SOFTWARE SOLUTIONS
Igor Tartalja and Veljko Milutinovic
PREFACE
The problem of cache coherence (consistency) has been studied for almost
two decades now, and most of the solutions introduced so far were on the
hardware level. A representative set of papers dealing with hardware issues
of the cache coherence problem, was selected and presented in a companion
tutorial: The Cache Coherence Problem in Shared Memory Multiprocessors:
Hardware Solutions, edited by M. Tomašević and V. Milutinovic.
Intensive work on the development of software mechanisms for coherence
maintenance begins in the second half of the 80's. Almost all software
solutions (except some trivial ones) are developed through academic research
and implemented only in prototype machines. Because of that, we have found
that the field of software techniques for maintaining the cache coherence
is widely open for future research and development. This tutorial book
is viewed as a selection of papers dealing with the "state of the
art" software solutions for cache coherence maintenance in shared
memory multiprocessors. This selection is almost complementary with the
selection given in the previously mentioned Tomašević-Milutinović tutorial
book, as well as with the selection of papers dealing with the closely
related topic of distributed shared memory (DSM), given in the Protić-Tomašević-Milutinović
IEEE tutorial book.
This tutorial is intended for an experienced reader in computer engineering,
but probably novice in the topic of the cache coherence. In our opinion,
the selection of papers in this tutorial will satisfy readers who wish
to gain an in-depth understanding of the problem, as well as those interested
in a comprehensive, rather wide overview. We think that this tutorial will
be of the special interest for both categories of multicomputer investigators
and designers: computer architects and compiler writers. We try to collect
all representative approaches to the software coherence maintenance, as
well as a number of efforts in the related performance evaluation field.
The tutorial may also be used as a software coherence reference handbook
for advanced undergraduate and typical graduate students in multiprocessing
and multiprogramming areas.
The selected papers (27) for this tutorial are organized into five chapters.
Each chapter is devoted to a separate topic, although we are aware of the
fact that some of the papers could have been classified into two, or maybe
even more, chapters. The short editors' introductions are given for the
entire book, and then for each chapter separately.
Editors
November 1993
Shared memory multiprocessors with private cache memories are widely used
as natural and efficient parallel architectures to support the relatively
simple programming model based on data sharing. Meanwhile, when two or
more processors with private caches share changeable data, the problem
of cache coherence (consistency) arises. After a processor changes the
value of a variable in its private cache memory, copies of the same variable
in other caches become stale, and should be invalidated or updated before
consumption. One frequently cited definition of cache coherence was given
in Censier and Feautrier paper [CENSI78].
In the beginning, the problem was solved at the hardware level.

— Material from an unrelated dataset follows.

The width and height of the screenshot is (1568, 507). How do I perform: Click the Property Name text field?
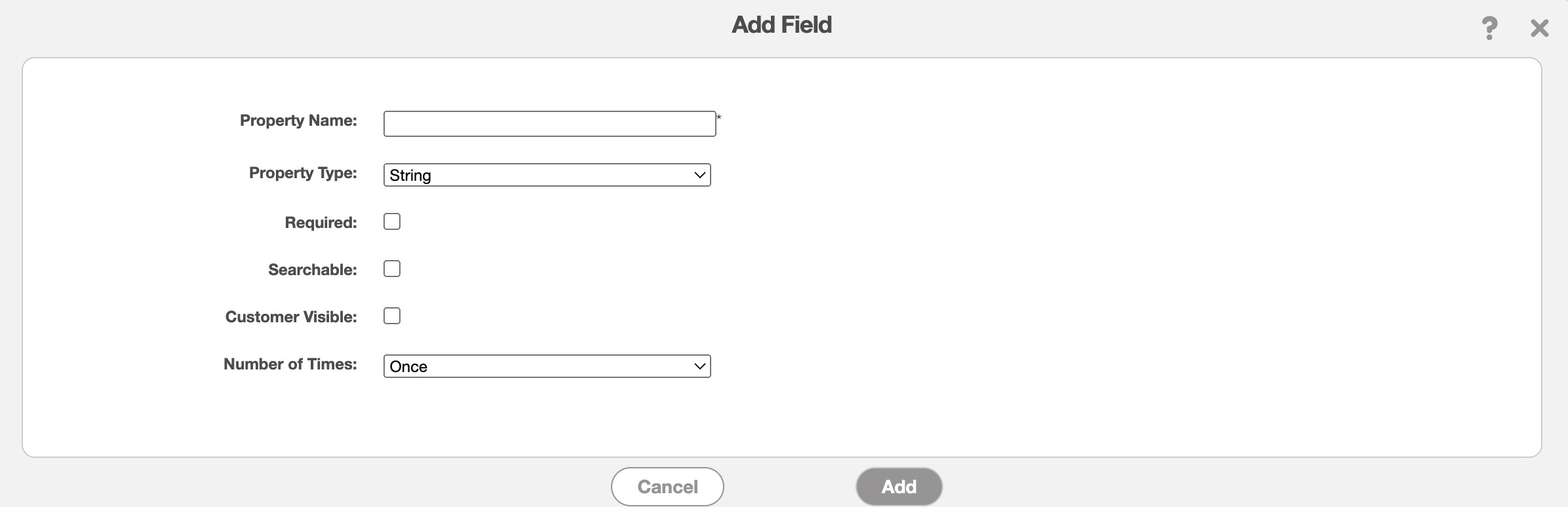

Most of
the hardware schemes for coherence maintenance belong to one of the two
large groups: "snoopy" schemes (surveyed and compared in [ARCHI86])
and "directory" schemes (surveyed and compared in [AGARW88]).
The field of hardware solutions to cache coherence problem is properly
covered with a number of surveys like those in the papers written by Stenstrom
[STENS90], Tomašević and Milutinović [TOMAS93], and Lilja [LILJA93] (the
paper by Lilja [LILJA93] is included in the first chapter of this tutorial).
A representative selection of papers dealing with hardware solutions to
the problem is given in the companion tutorial book "The Cache Coherence
Problem in Shared Memory Multiprocessors: Hardware Solutions," edited
by Tomašević and Milutinović.
During the second half of the previous decade, a considerable research
effort was made in the direction of software solutions to the cache coherence
problem. Although the transparency of the coherence problem, inherently
provided by hardware schemes, is sacrificed if the software approach is
applied, there is a number of reasons for software maintenance of coherence
to be chosen.
First, software methods are relatively less expensive to implement. Although
a number of software schemes needs some hardware support, the complexity
of the hardware support is usually considerably less than the complexity
of an appropriate hardware used to maintain coherence without any software
help. Second, contemporary research (presented in the last two chapters)
clearly indicates that the performance of a coherence scheme strongly depends
on the multiprocessor workload characteristics. Consequently, either the
hardware approach or the software approach can demonstrate better performance,
depending on the environment and the application. Software schemes are
potentially more efficient (than hardware schemes) for a class of applications
characterized with a relatively low level of sharing. Third, all software
schemes, according to many serious studies, are scalable. One general feature
of software schemes is self-invalidation. Preventing the incoherence conditions
(sometimes very conservatively), software schemes eliminate the need for
processors to communicate, because of the permanent maintenance of coherence.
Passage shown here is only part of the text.